Work to be completed> Display each line of the data below that contains the string "pixels".

Extracted entries>

★ ★ ★ ★

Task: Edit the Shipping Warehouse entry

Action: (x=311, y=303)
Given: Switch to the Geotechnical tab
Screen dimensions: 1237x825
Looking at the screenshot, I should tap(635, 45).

★ ★ ★ ★

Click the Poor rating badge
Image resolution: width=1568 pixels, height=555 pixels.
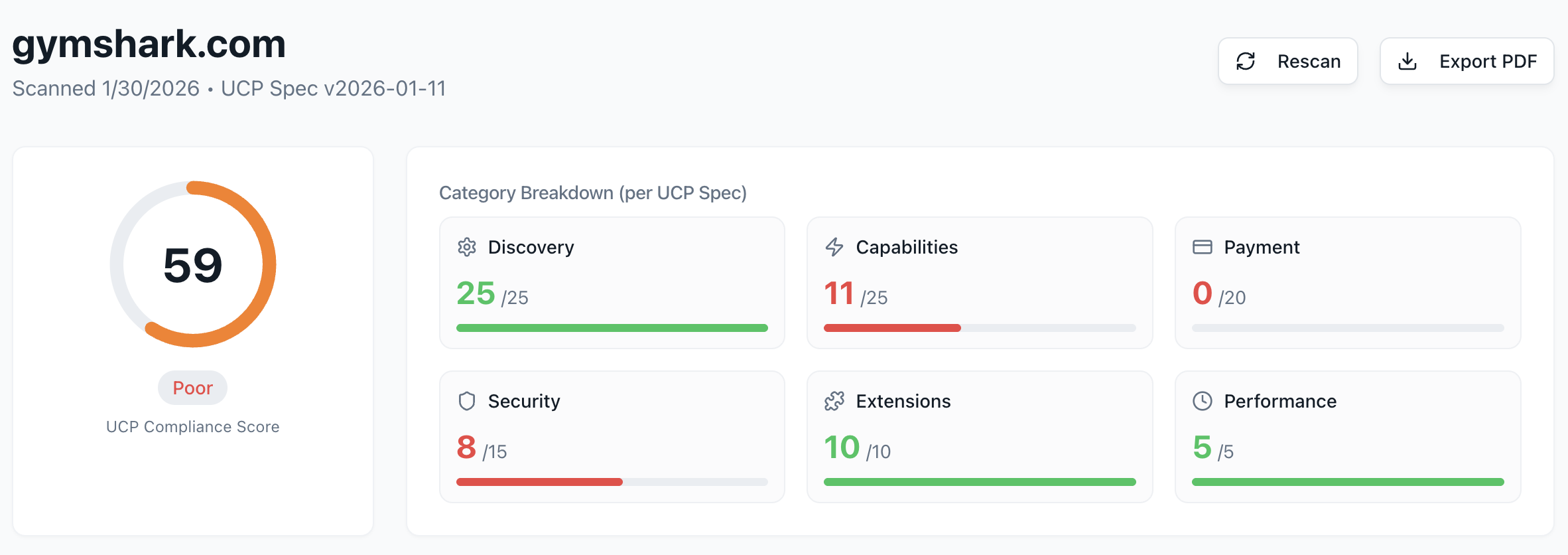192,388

★ ★ ★ ★

Full solution>
Image resolution: width=1568 pixels, height=555 pixels.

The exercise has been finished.